Tangis Menjadi Candu
Hampir setiap hari, saya mendapat pelajaran yang cukup
berarti mengenai kehidupan. Kisah hari ini, berawal dari pertemuan saya bersama
dua muslimah menginspirasi. Beliau- beliau inilah yang dapat membuat saya
mengutarakan kegelisahan mengenai pola pikir saya. Entah karena apa, saya
percaya bahwa mereka dapat menyimpan rahasia tanpa adanya fikiran negatif
terhadap saya.
Setelah tiga bulan saya tidak menangis di depan orang lain,
malam itu, saya menangis di depan mereka. Bukan mendramatisir, tapi malam itu,
saya merasa adanya tekanan yang berasal dari dalam diri saya sendiri. Saya muak
dengan pemikiran yang saya miliki. Saya geram akan ketidaktahuan yang saya
punya. Dan yang teramat menyebalkan adalah keadaan dimana saya hanya bisa diam.

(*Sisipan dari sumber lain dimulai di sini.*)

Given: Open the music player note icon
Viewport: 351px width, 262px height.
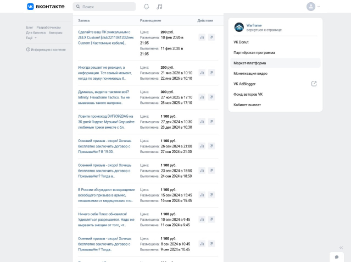Looking at the screenshot, I should (159, 7).
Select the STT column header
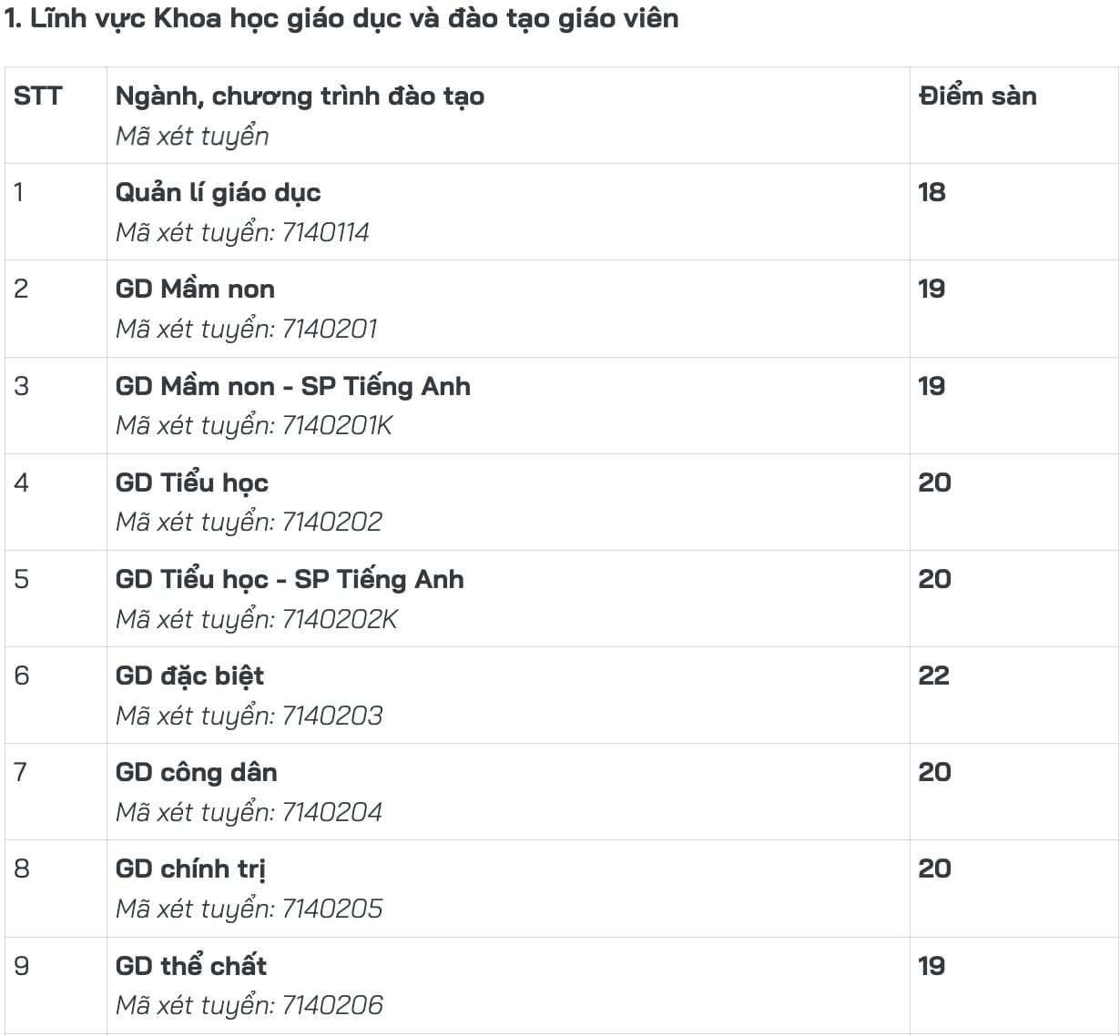This screenshot has width=1120, height=1036. click(x=38, y=96)
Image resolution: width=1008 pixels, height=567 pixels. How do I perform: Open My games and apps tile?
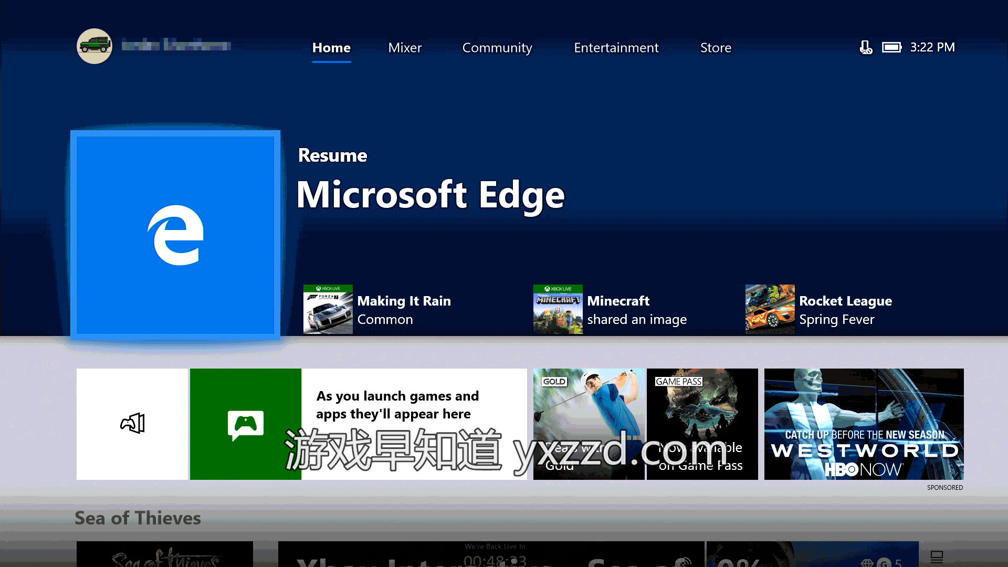tap(132, 424)
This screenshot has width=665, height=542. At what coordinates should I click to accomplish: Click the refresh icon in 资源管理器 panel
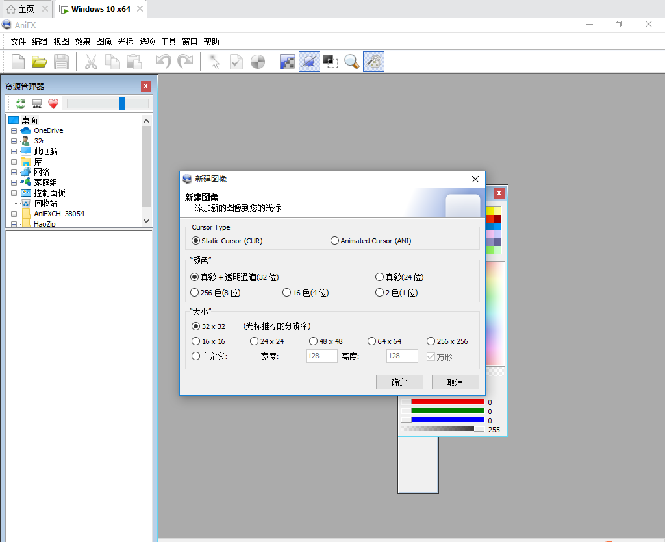point(21,103)
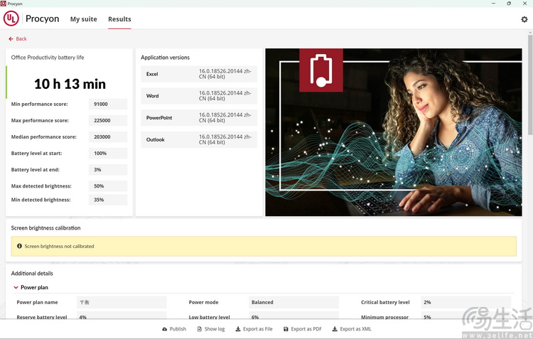Click the Export as PDF icon
The height and width of the screenshot is (339, 533).
point(286,329)
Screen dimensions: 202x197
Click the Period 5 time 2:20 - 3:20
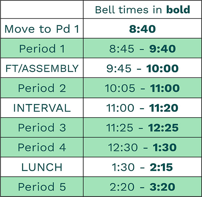(x=142, y=187)
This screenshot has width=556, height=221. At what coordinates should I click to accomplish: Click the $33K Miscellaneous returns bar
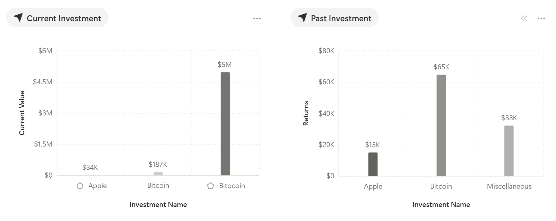click(509, 151)
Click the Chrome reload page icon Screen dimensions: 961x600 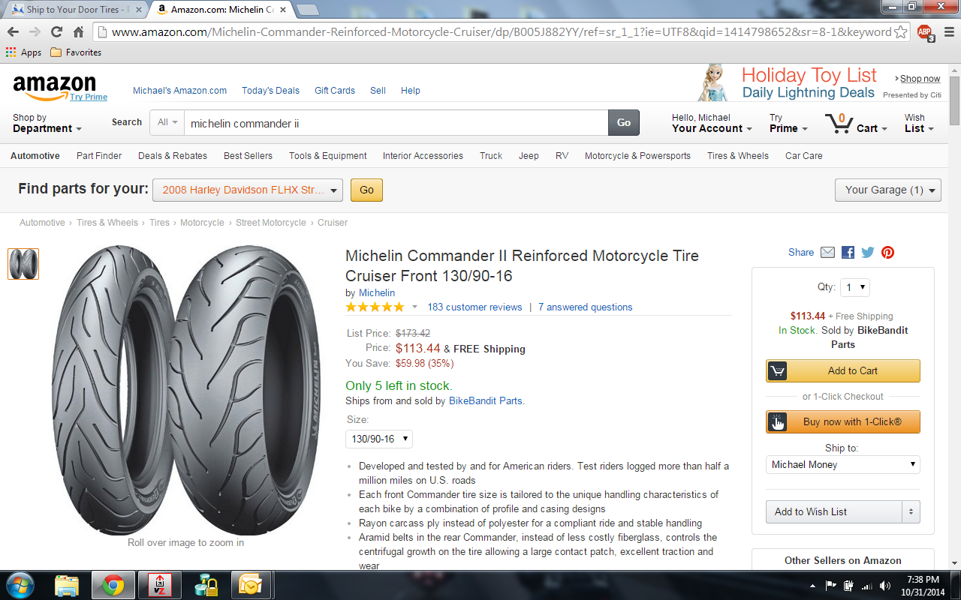point(56,32)
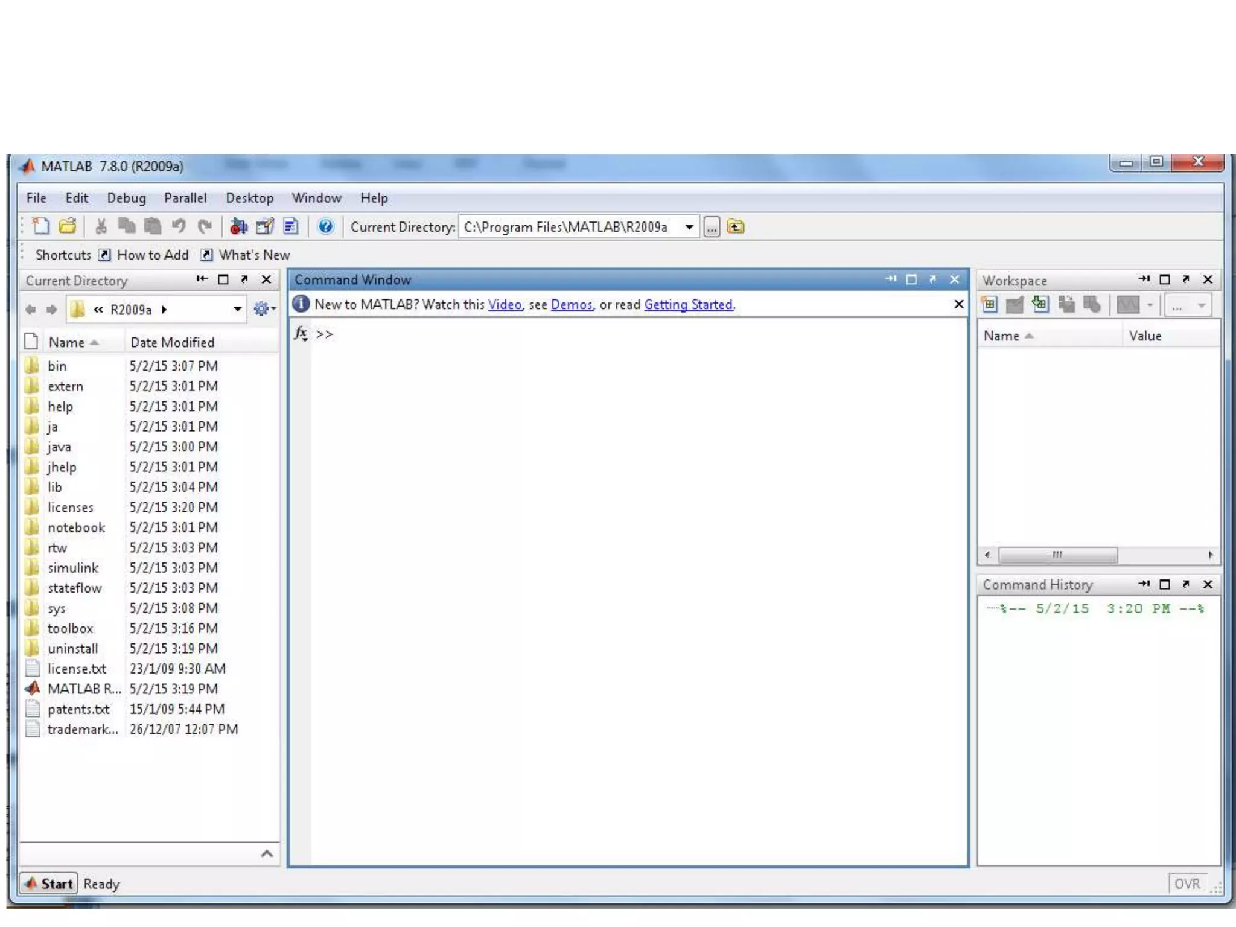Click the Open File folder icon
This screenshot has height=927, width=1236.
click(68, 227)
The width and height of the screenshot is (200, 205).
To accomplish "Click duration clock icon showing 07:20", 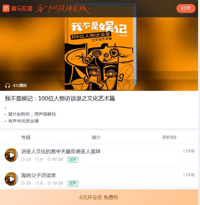I will [x=49, y=159].
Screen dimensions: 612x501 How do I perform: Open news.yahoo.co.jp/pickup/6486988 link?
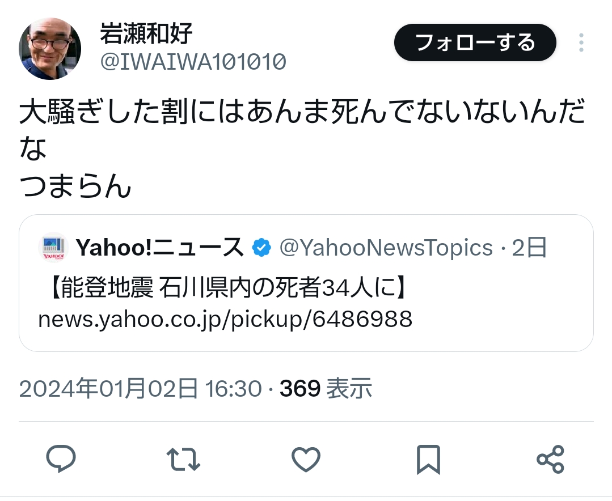(225, 320)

“ndy, kamu kemarin kenapa tiba- tiba bisa nangis gitu?”
Awal perbincangan di mulai ketika salah satu dari Mbak saya
menanyakan kejadian kramat tersebut. Saya jelaskan alasan mengapa saya
menangis. Tidak sepenuhnya, hanya sepersekian yang saya rasa layak. Sempat terselip
kalimat di mana saya mengatakan bahwa seharusnya saya tidak menangis di depan
orang lain, karena itu merupakan ajaran dari salah satu idola saya. Lalu, Mbak
saya mengatakan bahwa menangis bukanlah hal yang salah. Karena dengan menangis,
kita dapat merasakan kehadiran dari Allah SWT. Dalam posisi terlemah, pasti
Tuhan lah yang menjadi sasaran kita untuk bercerita dan meminta. Hal yang dapat
saya simpulkan lagi dari perbincangan mengenai tangis tadi adalah, “hanya orang
angkuh lah, yang bahkan ketika sendiri, dia tidak menangis.
dia-tidak-bisa-menangis.”
Perspektif orang memang berbeda- beda dalam menilai suatu
hal. Termasuk saya. Menurut saya, ada kecenderungan negatif terhadap kita dalam hal ‘menahan
tangis’. Bukan gila akan pujian agar disebut hebat, hanya sebuah perlambangan
dari mental yang kuat. Hanya Tuhan lah tempat kita untuk curhat, bukan tatapan
mata iba dari rekan- rekan yang berlomba memberi pendapat. Terkesan angkuh
memang, tapi cobalah menilai secara objektif. saya menahan tangis, hanya karena
saya tidak suka orang lain memiliki rasa iba terhadap saya. Hanya itu.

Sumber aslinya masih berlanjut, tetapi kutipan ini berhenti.